What the task asks: Write out, word for word, everything in the entries below from the line containing "The image size is (819, 530)." down to the line containing "will tap(380, 72).", including both of those lines.

Entries for locating text and elements:
· · · ·
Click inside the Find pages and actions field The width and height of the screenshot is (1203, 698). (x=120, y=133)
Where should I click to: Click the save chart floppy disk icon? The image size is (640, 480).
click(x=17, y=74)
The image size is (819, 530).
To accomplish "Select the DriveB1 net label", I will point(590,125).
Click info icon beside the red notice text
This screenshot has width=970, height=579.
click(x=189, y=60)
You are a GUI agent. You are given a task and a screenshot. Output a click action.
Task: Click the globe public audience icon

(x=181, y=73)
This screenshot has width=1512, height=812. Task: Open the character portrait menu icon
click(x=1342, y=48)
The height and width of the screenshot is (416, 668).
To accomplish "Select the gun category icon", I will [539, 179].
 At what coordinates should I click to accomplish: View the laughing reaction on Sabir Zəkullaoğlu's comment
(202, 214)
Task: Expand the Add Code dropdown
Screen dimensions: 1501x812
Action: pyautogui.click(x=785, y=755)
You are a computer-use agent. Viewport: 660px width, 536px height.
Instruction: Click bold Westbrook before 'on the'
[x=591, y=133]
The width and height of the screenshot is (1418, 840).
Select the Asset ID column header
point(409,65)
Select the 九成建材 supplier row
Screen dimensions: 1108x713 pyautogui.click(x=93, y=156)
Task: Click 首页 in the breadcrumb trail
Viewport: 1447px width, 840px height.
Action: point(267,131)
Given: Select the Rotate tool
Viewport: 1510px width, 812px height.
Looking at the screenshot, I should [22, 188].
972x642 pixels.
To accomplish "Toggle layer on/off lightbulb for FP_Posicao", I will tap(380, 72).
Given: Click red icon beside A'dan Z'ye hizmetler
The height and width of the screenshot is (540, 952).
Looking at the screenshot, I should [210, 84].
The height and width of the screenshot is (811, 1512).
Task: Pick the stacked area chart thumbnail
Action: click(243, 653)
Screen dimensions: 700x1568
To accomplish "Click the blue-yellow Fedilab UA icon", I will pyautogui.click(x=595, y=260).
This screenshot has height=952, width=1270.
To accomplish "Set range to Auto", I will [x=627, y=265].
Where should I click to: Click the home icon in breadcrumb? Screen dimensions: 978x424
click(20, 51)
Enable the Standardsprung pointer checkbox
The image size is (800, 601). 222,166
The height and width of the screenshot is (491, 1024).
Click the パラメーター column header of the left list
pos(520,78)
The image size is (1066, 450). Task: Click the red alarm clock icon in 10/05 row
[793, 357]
· · · ·
Worked solution:
The image size is (819, 530).
To accomplish "Select the DriveB1 net label", I will point(590,125).
Click info icon beside the red notice text
This screenshot has width=970, height=579.
click(x=189, y=60)
You are a GUI agent. You are given a task and a screenshot. Output a click action.
Task: Click the globe public audience icon

(x=181, y=73)
This screenshot has width=1512, height=812. Task: Open the character portrait menu icon
click(x=1342, y=48)
The height and width of the screenshot is (416, 668).
To accomplish "Select the gun category icon", I will [539, 179].
 At what coordinates should I click to accomplish: View the laughing reaction on Sabir Zəkullaoğlu's comment
(202, 214)
Task: Expand the Add Code dropdown
Screen dimensions: 1501x812
Action: pyautogui.click(x=785, y=755)
You are a computer-use agent. Viewport: 660px width, 536px height.
Instruction: Click bold Westbrook before 'on the'
[x=591, y=133]
The width and height of the screenshot is (1418, 840).
Select the Asset ID column header
point(409,65)
Select the 九成建材 supplier row
Screen dimensions: 1108x713 pyautogui.click(x=93, y=156)
Task: Click 首页 in the breadcrumb trail
Viewport: 1447px width, 840px height.
Action: point(267,131)
Given: Select the Rotate tool
Viewport: 1510px width, 812px height.
Looking at the screenshot, I should [22, 188].
972x642 pixels.
To accomplish "Toggle layer on/off lightbulb for FP_Posicao", I will tap(380, 72).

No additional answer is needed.